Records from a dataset
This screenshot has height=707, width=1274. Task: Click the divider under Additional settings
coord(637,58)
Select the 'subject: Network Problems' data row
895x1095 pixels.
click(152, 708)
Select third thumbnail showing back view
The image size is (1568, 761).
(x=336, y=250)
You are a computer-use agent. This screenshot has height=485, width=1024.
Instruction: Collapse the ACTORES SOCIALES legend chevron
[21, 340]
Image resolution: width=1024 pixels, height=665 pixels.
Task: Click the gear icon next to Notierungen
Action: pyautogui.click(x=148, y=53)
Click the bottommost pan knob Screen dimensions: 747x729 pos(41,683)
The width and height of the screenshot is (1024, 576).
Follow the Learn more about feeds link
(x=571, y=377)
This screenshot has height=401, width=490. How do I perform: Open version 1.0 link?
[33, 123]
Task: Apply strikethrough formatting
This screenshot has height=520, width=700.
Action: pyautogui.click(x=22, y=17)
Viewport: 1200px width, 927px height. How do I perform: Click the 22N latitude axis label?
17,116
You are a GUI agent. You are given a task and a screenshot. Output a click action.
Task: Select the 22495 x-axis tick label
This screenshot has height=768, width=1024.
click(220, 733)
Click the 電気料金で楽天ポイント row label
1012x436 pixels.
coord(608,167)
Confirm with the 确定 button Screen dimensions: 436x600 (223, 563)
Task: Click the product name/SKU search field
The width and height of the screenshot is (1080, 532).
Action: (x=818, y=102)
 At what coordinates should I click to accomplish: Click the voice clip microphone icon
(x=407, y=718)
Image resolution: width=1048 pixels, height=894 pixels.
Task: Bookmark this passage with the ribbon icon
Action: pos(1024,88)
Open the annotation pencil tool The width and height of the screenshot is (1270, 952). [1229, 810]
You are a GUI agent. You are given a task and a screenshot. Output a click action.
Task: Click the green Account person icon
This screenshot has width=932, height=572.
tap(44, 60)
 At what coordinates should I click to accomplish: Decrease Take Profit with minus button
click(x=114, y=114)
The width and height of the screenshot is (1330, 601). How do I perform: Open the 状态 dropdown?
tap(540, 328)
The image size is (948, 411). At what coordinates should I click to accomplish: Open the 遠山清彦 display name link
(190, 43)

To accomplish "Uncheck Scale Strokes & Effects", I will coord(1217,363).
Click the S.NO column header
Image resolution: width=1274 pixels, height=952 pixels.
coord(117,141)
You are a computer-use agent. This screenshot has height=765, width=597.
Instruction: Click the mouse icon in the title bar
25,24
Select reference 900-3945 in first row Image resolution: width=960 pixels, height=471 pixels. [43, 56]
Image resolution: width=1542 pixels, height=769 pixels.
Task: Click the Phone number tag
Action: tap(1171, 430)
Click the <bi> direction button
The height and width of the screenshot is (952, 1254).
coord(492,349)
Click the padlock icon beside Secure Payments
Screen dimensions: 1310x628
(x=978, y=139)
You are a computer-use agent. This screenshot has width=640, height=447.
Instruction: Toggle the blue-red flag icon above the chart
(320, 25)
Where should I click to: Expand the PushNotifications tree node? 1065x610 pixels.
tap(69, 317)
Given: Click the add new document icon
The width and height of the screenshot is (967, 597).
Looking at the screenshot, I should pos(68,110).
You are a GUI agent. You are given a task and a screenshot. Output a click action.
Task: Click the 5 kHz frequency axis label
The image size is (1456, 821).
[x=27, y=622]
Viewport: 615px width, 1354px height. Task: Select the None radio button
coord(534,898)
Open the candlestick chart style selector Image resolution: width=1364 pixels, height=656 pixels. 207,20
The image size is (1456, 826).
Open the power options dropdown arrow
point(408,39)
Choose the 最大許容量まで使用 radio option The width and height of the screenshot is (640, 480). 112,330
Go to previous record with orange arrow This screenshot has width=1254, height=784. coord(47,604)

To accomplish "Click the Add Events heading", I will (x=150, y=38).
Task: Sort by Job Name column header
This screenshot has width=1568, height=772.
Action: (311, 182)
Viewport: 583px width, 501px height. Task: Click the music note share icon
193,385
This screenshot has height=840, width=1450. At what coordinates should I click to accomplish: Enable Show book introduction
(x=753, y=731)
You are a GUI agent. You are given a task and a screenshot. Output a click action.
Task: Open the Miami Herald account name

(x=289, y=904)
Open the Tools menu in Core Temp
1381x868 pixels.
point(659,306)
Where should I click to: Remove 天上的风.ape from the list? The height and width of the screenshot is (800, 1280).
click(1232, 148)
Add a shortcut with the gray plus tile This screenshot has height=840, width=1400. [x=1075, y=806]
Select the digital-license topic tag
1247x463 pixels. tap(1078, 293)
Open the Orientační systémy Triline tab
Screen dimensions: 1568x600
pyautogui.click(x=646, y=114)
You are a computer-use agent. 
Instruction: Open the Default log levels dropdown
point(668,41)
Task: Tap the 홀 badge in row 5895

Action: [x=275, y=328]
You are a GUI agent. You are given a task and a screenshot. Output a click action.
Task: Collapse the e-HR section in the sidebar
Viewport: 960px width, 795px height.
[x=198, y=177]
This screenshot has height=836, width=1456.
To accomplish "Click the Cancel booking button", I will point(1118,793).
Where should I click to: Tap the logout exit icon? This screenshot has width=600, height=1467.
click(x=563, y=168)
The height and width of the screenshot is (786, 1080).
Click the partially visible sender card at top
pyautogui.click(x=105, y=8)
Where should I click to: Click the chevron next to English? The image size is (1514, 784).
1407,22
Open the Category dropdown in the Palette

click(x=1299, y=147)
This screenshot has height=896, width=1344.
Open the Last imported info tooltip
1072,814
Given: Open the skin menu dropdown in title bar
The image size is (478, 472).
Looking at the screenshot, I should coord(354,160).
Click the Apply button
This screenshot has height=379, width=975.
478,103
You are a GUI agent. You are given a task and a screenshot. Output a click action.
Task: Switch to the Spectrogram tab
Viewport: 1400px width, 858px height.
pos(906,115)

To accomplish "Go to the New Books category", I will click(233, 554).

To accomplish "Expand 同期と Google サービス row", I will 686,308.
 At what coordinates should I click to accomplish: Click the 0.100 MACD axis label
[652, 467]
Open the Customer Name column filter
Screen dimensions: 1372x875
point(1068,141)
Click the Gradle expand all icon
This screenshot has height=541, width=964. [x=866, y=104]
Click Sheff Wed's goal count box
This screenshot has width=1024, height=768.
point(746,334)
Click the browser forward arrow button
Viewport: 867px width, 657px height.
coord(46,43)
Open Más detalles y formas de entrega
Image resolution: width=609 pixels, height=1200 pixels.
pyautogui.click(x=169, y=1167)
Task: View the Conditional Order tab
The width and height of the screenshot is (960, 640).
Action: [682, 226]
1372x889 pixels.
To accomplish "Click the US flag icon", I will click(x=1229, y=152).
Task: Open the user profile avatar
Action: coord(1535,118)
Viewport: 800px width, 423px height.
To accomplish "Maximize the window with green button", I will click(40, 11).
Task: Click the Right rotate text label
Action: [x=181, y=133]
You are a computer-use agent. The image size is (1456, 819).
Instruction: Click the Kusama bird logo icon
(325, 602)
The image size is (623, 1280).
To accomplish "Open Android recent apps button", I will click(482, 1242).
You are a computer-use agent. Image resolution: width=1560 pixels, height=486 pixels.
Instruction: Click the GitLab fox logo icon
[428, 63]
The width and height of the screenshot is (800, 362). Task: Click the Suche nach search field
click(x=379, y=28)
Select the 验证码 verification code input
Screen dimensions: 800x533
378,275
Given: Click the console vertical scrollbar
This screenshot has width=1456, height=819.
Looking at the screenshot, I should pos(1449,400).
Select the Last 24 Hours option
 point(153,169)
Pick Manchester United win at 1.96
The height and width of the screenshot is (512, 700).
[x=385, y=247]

● GOAL
Transcribe every record above word for word, keeping each line unchanged.

● EXERCISE ANSWER
This screenshot has height=707, width=1274. Task: Click the divider under Additional settings
coord(637,58)
Select the 'subject: Network Problems' data row
895x1095 pixels.
click(152, 708)
Select third thumbnail showing back view
The image size is (1568, 761).
(x=336, y=250)
You are a computer-use agent. This screenshot has height=485, width=1024.
Instruction: Collapse the ACTORES SOCIALES legend chevron
[21, 340]
Image resolution: width=1024 pixels, height=665 pixels.
Task: Click the gear icon next to Notierungen
Action: pyautogui.click(x=148, y=53)
Click the bottommost pan knob Screen dimensions: 747x729 pos(41,683)
The width and height of the screenshot is (1024, 576).
Follow the Learn more about feeds link
(x=571, y=377)
This screenshot has height=401, width=490. How do I perform: Open version 1.0 link?
[33, 123]
Task: Apply strikethrough formatting
This screenshot has height=520, width=700.
Action: pyautogui.click(x=22, y=17)
Viewport: 1200px width, 927px height. How do I perform: Click the 22N latitude axis label?
17,116
You are a GUI agent. You are given a task and a screenshot. Output a click action.
Task: Select the 22495 x-axis tick label
This screenshot has height=768, width=1024.
click(220, 733)
Click the 電気料金で楽天ポイント row label
1012x436 pixels.
coord(608,167)
Confirm with the 确定 button Screen dimensions: 436x600 (223, 563)
Task: Click the product name/SKU search field
The width and height of the screenshot is (1080, 532).
Action: (x=818, y=102)
 At what coordinates should I click to accomplish: Click the voice clip microphone icon
(x=407, y=718)
Image resolution: width=1048 pixels, height=894 pixels.
Task: Bookmark this passage with the ribbon icon
Action: pos(1024,88)
Open the annotation pencil tool The width and height of the screenshot is (1270, 952). [1229, 810]
You are a GUI agent. You are given a task and a screenshot. Output a click action.
Task: Click the green Account person icon
This screenshot has width=932, height=572.
tap(44, 60)
 At what coordinates should I click to accomplish: Decrease Take Profit with minus button
click(x=114, y=114)
The width and height of the screenshot is (1330, 601). How do I perform: Open the 状态 dropdown?
tap(540, 328)
The image size is (948, 411). At what coordinates should I click to accomplish: Open the 遠山清彦 display name link
(190, 43)

To accomplish "Uncheck Scale Strokes & Effects", I will coord(1217,363).
Click the S.NO column header
Image resolution: width=1274 pixels, height=952 pixels.
coord(117,141)
You are a computer-use agent. This screenshot has height=765, width=597.
Instruction: Click the mouse icon in the title bar
25,24
Select reference 900-3945 in first row Image resolution: width=960 pixels, height=471 pixels. [43, 56]
Image resolution: width=1542 pixels, height=769 pixels.
Task: Click the Phone number tag
Action: tap(1171, 430)
Click the <bi> direction button
The height and width of the screenshot is (952, 1254).
coord(492,349)
Click the padlock icon beside Secure Payments
Screen dimensions: 1310x628
(x=978, y=139)
You are a computer-use agent. This screenshot has width=640, height=447.
Instruction: Toggle the blue-red flag icon above the chart
(320, 25)
Where should I click to: Expand the PushNotifications tree node? 1065x610 pixels.
tap(69, 317)
Given: Click the add new document icon
The width and height of the screenshot is (967, 597).
Looking at the screenshot, I should pos(68,110).
You are a GUI agent. You are given a task and a screenshot. Output a click action.
Task: Click the 5 kHz frequency axis label
The image size is (1456, 821).
[x=27, y=622]
Viewport: 615px width, 1354px height. Task: Select the None radio button
coord(534,898)
Open the candlestick chart style selector Image resolution: width=1364 pixels, height=656 pixels. 207,20
The image size is (1456, 826).
Open the power options dropdown arrow
point(408,39)
Choose the 最大許容量まで使用 radio option The width and height of the screenshot is (640, 480). 112,330
Go to previous record with orange arrow This screenshot has width=1254, height=784. coord(47,604)

To accomplish "Click the Add Events heading", I will (x=150, y=38).
Task: Sort by Job Name column header
This screenshot has width=1568, height=772.
Action: (311, 182)
Viewport: 583px width, 501px height. Task: Click the music note share icon
193,385
This screenshot has height=840, width=1450. At what coordinates should I click to accomplish: Enable Show book introduction
(x=753, y=731)
You are a GUI agent. You are given a task and a screenshot. Output a click action.
Task: Open the Miami Herald account name

(x=289, y=904)
Open the Tools menu in Core Temp
1381x868 pixels.
point(659,306)
Where should I click to: Remove 天上的风.ape from the list? The height and width of the screenshot is (800, 1280).
click(1232, 148)
Add a shortcut with the gray plus tile This screenshot has height=840, width=1400. [x=1075, y=806]
Select the digital-license topic tag
1247x463 pixels. tap(1078, 293)
Open the Orientační systémy Triline tab
Screen dimensions: 1568x600
pyautogui.click(x=646, y=114)
You are a computer-use agent. 
Instruction: Open the Default log levels dropdown
point(668,41)
Task: Tap the 홀 badge in row 5895

Action: [x=275, y=328]
You are a GUI agent. You are given a task and a screenshot. Output a click action.
Task: Collapse the e-HR section in the sidebar
Viewport: 960px width, 795px height.
[x=198, y=177]
This screenshot has height=836, width=1456.
To accomplish "Click the Cancel booking button", I will point(1118,793).
Where should I click to: Tap the logout exit icon? This screenshot has width=600, height=1467.
click(x=563, y=168)
The height and width of the screenshot is (786, 1080).
Click the partially visible sender card at top
pyautogui.click(x=105, y=8)
Where should I click to: Click the chevron next to English? The image size is (1514, 784).
1407,22
Open the Category dropdown in the Palette

click(x=1299, y=147)
This screenshot has height=896, width=1344.
Open the Last imported info tooltip
1072,814
Given: Open the skin menu dropdown in title bar
The image size is (478, 472).
Looking at the screenshot, I should coord(354,160).
Click the Apply button
This screenshot has height=379, width=975.
478,103
You are a GUI agent. You are given a task and a screenshot. Output a click action.
Task: Switch to the Spectrogram tab
Viewport: 1400px width, 858px height.
pos(906,115)

To accomplish "Go to the New Books category", I will click(233, 554).

To accomplish "Expand 同期と Google サービス row", I will 686,308.
 At what coordinates should I click to accomplish: Click the 0.100 MACD axis label
[652, 467]
Open the Customer Name column filter
Screen dimensions: 1372x875
point(1068,141)
Click the Gradle expand all icon
This screenshot has height=541, width=964. [x=866, y=104]
Click Sheff Wed's goal count box
This screenshot has width=1024, height=768.
point(746,334)
Click the browser forward arrow button
Viewport: 867px width, 657px height.
coord(46,43)
Open Más detalles y formas de entrega
Image resolution: width=609 pixels, height=1200 pixels.
pyautogui.click(x=169, y=1167)
Task: View the Conditional Order tab
The width and height of the screenshot is (960, 640).
Action: [682, 226]
1372x889 pixels.
To accomplish "Click the US flag icon", I will click(x=1229, y=152).
Task: Open the user profile avatar
Action: coord(1535,118)
Viewport: 800px width, 423px height.
To accomplish "Maximize the window with green button", I will click(40, 11).
Task: Click the Right rotate text label
Action: [x=181, y=133]
You are a computer-use agent. The image size is (1456, 819).
Instruction: Click the Kusama bird logo icon
(325, 602)
The image size is (623, 1280).
To accomplish "Open Android recent apps button", I will click(482, 1242).
You are a computer-use agent. Image resolution: width=1560 pixels, height=486 pixels.
Instruction: Click the GitLab fox logo icon
[428, 63]
The width and height of the screenshot is (800, 362). Task: Click the Suche nach search field
click(x=379, y=28)
Select the 验证码 verification code input
Screen dimensions: 800x533
378,275
Given: Click the console vertical scrollbar
This screenshot has width=1456, height=819.
Looking at the screenshot, I should pos(1449,400).
Select the Last 24 Hours option
 point(153,169)
Pick Manchester United win at 1.96
The height and width of the screenshot is (512, 700).
[x=385, y=247]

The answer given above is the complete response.